Work item
Transcribe the entire listing, keeping each word as it is.

Provided material
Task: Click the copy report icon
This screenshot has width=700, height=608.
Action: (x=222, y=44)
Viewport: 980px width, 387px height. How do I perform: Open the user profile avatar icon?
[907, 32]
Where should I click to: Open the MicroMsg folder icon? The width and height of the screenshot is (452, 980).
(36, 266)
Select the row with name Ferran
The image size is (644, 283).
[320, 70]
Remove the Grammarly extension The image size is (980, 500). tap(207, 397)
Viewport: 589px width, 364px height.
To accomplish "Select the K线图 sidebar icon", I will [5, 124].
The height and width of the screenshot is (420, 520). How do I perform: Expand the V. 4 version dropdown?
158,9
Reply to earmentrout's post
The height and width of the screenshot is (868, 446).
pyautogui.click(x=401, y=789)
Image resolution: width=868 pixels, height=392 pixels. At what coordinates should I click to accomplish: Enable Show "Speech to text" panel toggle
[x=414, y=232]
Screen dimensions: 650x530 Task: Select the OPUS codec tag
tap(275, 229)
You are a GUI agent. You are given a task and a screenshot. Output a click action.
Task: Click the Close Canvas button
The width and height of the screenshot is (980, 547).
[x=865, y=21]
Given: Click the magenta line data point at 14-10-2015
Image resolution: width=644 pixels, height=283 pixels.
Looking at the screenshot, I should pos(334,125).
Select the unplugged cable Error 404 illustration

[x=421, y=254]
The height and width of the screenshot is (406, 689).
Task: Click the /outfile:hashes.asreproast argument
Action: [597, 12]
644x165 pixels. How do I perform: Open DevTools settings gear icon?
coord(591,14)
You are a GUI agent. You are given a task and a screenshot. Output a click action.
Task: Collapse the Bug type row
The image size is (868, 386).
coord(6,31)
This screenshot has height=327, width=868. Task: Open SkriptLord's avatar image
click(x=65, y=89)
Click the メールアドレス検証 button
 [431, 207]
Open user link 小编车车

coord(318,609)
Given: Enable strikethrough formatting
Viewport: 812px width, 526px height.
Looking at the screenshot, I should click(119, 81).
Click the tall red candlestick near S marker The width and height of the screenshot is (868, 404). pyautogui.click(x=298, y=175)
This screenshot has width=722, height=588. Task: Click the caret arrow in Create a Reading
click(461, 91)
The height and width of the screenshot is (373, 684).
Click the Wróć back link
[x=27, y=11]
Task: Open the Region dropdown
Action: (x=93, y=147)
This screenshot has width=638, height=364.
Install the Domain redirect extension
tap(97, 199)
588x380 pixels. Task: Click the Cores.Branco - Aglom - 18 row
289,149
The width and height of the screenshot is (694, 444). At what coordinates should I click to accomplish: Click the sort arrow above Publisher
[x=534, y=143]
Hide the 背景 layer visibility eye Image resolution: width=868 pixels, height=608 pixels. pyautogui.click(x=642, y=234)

Solution to the exercise
Task: Click the copy report icon
This screenshot has width=700, height=608.
Action: (x=222, y=44)
Viewport: 980px width, 387px height. How do I perform: Open the user profile avatar icon?
[907, 32]
Where should I click to: Open the MicroMsg folder icon? The width and height of the screenshot is (452, 980).
(36, 266)
Select the row with name Ferran
The image size is (644, 283).
[320, 70]
Remove the Grammarly extension The image size is (980, 500). tap(207, 397)
Viewport: 589px width, 364px height.
To accomplish "Select the K线图 sidebar icon", I will [5, 124].
The height and width of the screenshot is (420, 520). How do I perform: Expand the V. 4 version dropdown?
158,9
Reply to earmentrout's post
The height and width of the screenshot is (868, 446).
pyautogui.click(x=401, y=789)
Image resolution: width=868 pixels, height=392 pixels. At what coordinates should I click to accomplish: Enable Show "Speech to text" panel toggle
[x=414, y=232]
Screen dimensions: 650x530 Task: Select the OPUS codec tag
tap(275, 229)
You are a GUI agent. You are given a task and a screenshot. Output a click action.
Task: Click the Close Canvas button
The width and height of the screenshot is (980, 547).
[x=865, y=21]
Given: Click the magenta line data point at 14-10-2015
Image resolution: width=644 pixels, height=283 pixels.
Looking at the screenshot, I should pos(334,125).
Select the unplugged cable Error 404 illustration

[x=421, y=254]
The height and width of the screenshot is (406, 689).
Task: Click the /outfile:hashes.asreproast argument
Action: [597, 12]
644x165 pixels. How do I perform: Open DevTools settings gear icon?
coord(591,14)
You are a GUI agent. You are given a task and a screenshot. Output a click action.
Task: Collapse the Bug type row
The image size is (868, 386).
coord(6,31)
This screenshot has height=327, width=868. Task: Open SkriptLord's avatar image
click(x=65, y=89)
Click the メールアドレス検証 button
 [431, 207]
Open user link 小编车车

coord(318,609)
Given: Enable strikethrough formatting
Viewport: 812px width, 526px height.
Looking at the screenshot, I should click(119, 81).
Click the tall red candlestick near S marker The width and height of the screenshot is (868, 404). pyautogui.click(x=298, y=175)
This screenshot has width=722, height=588. Task: Click the caret arrow in Create a Reading
click(461, 91)
The height and width of the screenshot is (373, 684).
Click the Wróć back link
[x=27, y=11]
Task: Open the Region dropdown
Action: (x=93, y=147)
This screenshot has width=638, height=364.
Install the Domain redirect extension
tap(97, 199)
588x380 pixels. Task: Click the Cores.Branco - Aglom - 18 row
289,149
The width and height of the screenshot is (694, 444). At what coordinates should I click to accomplish: Click the sort arrow above Publisher
[x=534, y=143]
Hide the 背景 layer visibility eye Image resolution: width=868 pixels, height=608 pixels. pyautogui.click(x=642, y=234)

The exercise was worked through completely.